La conclusion d’un contrat stratégique entre la République tchèque et la société sud-coréenne Korea Hydro & Nuclear Power (KHNP) pour la construction de deux nouveaux réacteurs nucléaires à Dukovany a été suspendue à la suite d’une décision du tribunal régional de Brno. Cette mesure conservatoire intervient après une action intentée par Électricité de France (EDF), évincée lors du processus de sélection.
Le groupe français avait déjà saisi l’Autorité de la concurrence, sans succès, avant de porter l’affaire en justice afin d’obtenir un réexamen du processus de sélection. Le tribunal a justifié l’interdiction temporaire de signature par la nécessité de préserver les chances d’EDF de participer à un éventuel nouvel appel d’offres en cas de décision judiciaire favorable. Le Premier ministre tchèque Petr Fiala a reconnu sur le réseau X la décision du tribunal, en réaffirmant sa confiance dans la régularité de la procédure menée par l’État.
EDF conteste la transparence du processus d’attribution
Dans une déclaration transmise à AFP le 6 mai, EDF a salué la décision de justice qui, selon le groupe, « fournit le temps nécessaire pour évaluer de manière approfondie toute violation potentielle de ses droits ». L’entreprise publique française a également confirmé sa volonté de poursuivre ses démarches juridiques, sans divulguer les détails chiffrés de son offre initiale.
La société Korea Hydro & Nuclear Power avait été sélectionnée à l’été 2024 pour construire deux unités supplémentaires sur le site de Dukovany, avec un coût estimé à 200 milliards de couronnes tchèques (environ $8.61bn) par unité.

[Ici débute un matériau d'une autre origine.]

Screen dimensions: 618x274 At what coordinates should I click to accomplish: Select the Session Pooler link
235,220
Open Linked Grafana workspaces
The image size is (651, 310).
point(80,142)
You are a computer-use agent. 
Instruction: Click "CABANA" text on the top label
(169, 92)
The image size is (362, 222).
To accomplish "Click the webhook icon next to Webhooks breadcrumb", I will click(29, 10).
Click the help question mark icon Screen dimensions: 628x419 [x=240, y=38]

Le chantier devait débuter en 2029, avec une mise en service prévue pour 2036.
Réactions des autres parties impliquées
Le groupe énergétique tchèque ČEZ, majoritairement contrôlé par l’État et opérateur des sites de Temelín et Dukovany, a défendu le choix de KHNP. L’entreprise a assuré que le processus d’appel d’offres s’était déroulé de manière « pleinement transparente à chacune des étapes », tout en appelant EDF à publier les éléments de sa candidature pour lever toute ambiguïté.

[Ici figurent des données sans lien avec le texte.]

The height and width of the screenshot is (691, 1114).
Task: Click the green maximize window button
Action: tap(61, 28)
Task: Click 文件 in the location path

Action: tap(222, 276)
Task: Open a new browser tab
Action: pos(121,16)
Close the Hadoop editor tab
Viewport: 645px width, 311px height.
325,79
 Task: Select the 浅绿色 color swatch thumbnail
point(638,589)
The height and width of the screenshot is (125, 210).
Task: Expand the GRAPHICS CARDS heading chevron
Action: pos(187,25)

Outre EDF, la société américaine Westinghouse avait également contesté la sélection du fournisseur sud-coréen, l’accusant d’utiliser certaines de ses technologies sans autorisation. Ce recours a toutefois été abandonné après rejet par les autorités compétentes. EDF, de son côté, affirme avoir proposé une répartition plus favorable au tissu industriel local, promettant d’attribuer 60% des travaux à des entreprises tchèques.

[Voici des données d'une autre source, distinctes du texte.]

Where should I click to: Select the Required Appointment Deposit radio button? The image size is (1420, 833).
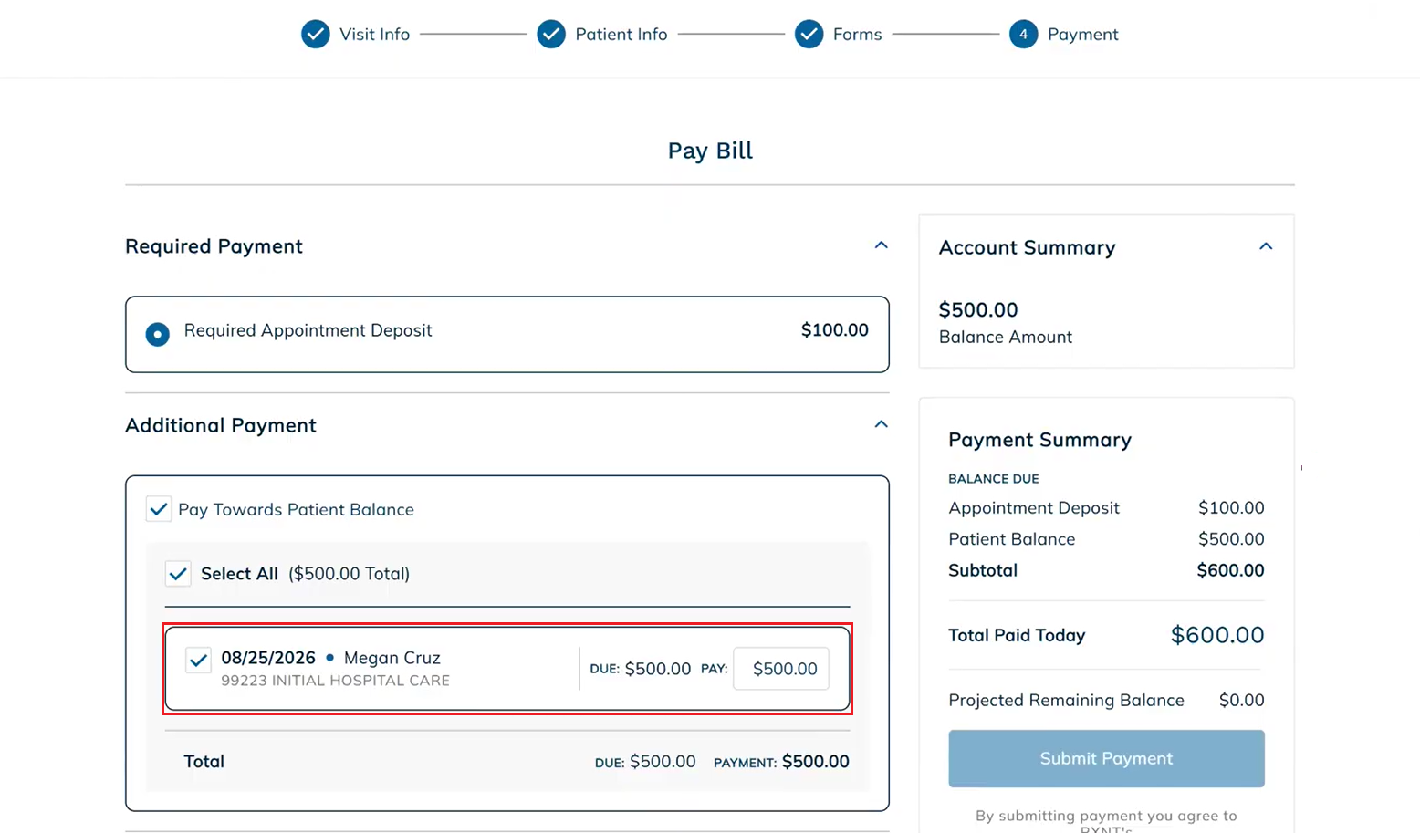(158, 334)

Vers une reconfiguration du mix énergétique tchèque
La République tchèque produit actuellement environ 40% de son électricité grâce au nucléaire. Avec les deux nouvelles unités de Dukovany et le déploiement envisagé de petits réacteurs modulaires d’ici à 2050, cette part pourrait atteindre 50%. Ce changement stratégique intervient alors que le pays a fortement réduit sa dépendance au charbon et s’est affranchi des hydrocarbures russes depuis le début de la guerre en Ukraine.